INFORMATION SHOWN:
- - - - -

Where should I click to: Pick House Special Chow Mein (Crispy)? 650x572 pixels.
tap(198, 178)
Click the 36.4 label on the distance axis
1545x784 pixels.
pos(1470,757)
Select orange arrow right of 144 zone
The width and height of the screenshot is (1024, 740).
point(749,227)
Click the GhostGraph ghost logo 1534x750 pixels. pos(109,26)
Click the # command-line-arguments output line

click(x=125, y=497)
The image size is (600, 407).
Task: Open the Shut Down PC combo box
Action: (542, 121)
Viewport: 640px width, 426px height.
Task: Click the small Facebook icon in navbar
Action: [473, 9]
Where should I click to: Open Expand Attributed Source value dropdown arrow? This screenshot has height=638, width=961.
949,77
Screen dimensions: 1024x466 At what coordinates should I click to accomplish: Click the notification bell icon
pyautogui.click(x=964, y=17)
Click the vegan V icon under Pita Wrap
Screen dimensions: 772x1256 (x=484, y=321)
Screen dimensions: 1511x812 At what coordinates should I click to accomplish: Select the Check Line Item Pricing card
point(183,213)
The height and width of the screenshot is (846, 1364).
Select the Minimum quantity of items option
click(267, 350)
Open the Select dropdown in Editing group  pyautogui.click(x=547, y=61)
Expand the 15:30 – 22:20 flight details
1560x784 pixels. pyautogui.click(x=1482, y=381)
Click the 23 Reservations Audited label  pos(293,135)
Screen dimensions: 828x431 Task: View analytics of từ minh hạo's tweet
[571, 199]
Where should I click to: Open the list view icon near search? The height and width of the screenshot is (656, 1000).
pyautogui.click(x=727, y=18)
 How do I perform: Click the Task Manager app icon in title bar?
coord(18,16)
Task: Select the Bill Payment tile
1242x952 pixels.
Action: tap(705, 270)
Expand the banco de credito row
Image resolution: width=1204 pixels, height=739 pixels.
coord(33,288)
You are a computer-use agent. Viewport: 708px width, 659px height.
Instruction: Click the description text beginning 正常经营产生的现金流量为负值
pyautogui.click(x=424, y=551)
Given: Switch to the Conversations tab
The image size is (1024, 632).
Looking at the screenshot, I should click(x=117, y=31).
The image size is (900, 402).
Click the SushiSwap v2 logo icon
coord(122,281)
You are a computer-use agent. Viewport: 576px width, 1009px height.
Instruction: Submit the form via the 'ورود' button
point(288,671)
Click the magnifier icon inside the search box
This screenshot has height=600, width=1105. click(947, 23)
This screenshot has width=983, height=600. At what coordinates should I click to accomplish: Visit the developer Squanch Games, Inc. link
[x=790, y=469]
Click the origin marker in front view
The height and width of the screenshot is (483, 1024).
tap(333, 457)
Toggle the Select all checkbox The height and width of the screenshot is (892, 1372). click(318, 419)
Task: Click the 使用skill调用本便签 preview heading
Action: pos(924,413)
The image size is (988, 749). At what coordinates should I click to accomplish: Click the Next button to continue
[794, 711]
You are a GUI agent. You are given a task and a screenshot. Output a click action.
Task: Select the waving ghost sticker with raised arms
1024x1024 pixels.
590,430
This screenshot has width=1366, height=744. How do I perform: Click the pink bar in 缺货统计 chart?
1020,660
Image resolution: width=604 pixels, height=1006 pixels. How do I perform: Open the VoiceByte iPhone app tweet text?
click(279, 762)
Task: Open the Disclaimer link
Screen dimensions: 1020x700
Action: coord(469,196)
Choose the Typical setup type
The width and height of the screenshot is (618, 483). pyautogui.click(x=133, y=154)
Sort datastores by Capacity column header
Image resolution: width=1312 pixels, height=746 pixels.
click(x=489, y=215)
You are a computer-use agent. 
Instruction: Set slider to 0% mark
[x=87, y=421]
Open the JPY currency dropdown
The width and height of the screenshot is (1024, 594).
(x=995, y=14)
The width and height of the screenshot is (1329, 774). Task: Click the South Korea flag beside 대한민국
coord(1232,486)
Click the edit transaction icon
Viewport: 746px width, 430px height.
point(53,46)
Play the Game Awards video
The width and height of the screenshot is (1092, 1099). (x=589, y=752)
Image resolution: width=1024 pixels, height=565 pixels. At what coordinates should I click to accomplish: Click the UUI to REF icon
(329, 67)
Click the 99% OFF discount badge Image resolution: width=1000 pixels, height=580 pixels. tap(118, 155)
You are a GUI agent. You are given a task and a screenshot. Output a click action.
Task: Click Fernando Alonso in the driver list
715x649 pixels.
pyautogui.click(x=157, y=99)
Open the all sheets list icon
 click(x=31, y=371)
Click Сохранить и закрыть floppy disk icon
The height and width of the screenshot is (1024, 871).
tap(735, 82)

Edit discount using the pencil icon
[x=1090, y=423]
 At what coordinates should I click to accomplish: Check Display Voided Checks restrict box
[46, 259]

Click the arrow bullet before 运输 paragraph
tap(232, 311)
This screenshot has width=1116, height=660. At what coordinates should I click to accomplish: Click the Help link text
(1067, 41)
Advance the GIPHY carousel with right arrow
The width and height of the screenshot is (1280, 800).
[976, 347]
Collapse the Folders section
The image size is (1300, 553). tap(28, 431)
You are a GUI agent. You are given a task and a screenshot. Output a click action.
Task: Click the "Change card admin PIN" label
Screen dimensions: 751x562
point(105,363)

- - - - -

ACTIVITY: Scan the entries above for the line containing "The height and width of the screenshot is (846, 1364).", and copy it and all lines after it exactly, down to and including the line containing "You are a computer-use agent. Viewport: 576px".

RESPONSE AREA:
The height and width of the screenshot is (846, 1364).
Select the Minimum quantity of items option
click(267, 350)
Open the Select dropdown in Editing group  pyautogui.click(x=547, y=61)
Expand the 15:30 – 22:20 flight details
1560x784 pixels. pyautogui.click(x=1482, y=381)
Click the 23 Reservations Audited label  pos(293,135)
Screen dimensions: 828x431 Task: View analytics of từ minh hạo's tweet
[571, 199]
Where should I click to: Open the list view icon near search? The height and width of the screenshot is (656, 1000).
pyautogui.click(x=727, y=18)
 How do I perform: Click the Task Manager app icon in title bar?
coord(18,16)
Task: Select the Bill Payment tile
1242x952 pixels.
Action: tap(705, 270)
Expand the banco de credito row
Image resolution: width=1204 pixels, height=739 pixels.
coord(33,288)
You are a computer-use agent. Viewport: 708px width, 659px height.
Instruction: Click the description text beginning 正常经营产生的现金流量为负值
pyautogui.click(x=424, y=551)
Given: Switch to the Conversations tab
The image size is (1024, 632).
Looking at the screenshot, I should click(x=117, y=31).
The image size is (900, 402).
Click the SushiSwap v2 logo icon
coord(122,281)
You are a computer-use agent. Viewport: 576px width, 1009px height.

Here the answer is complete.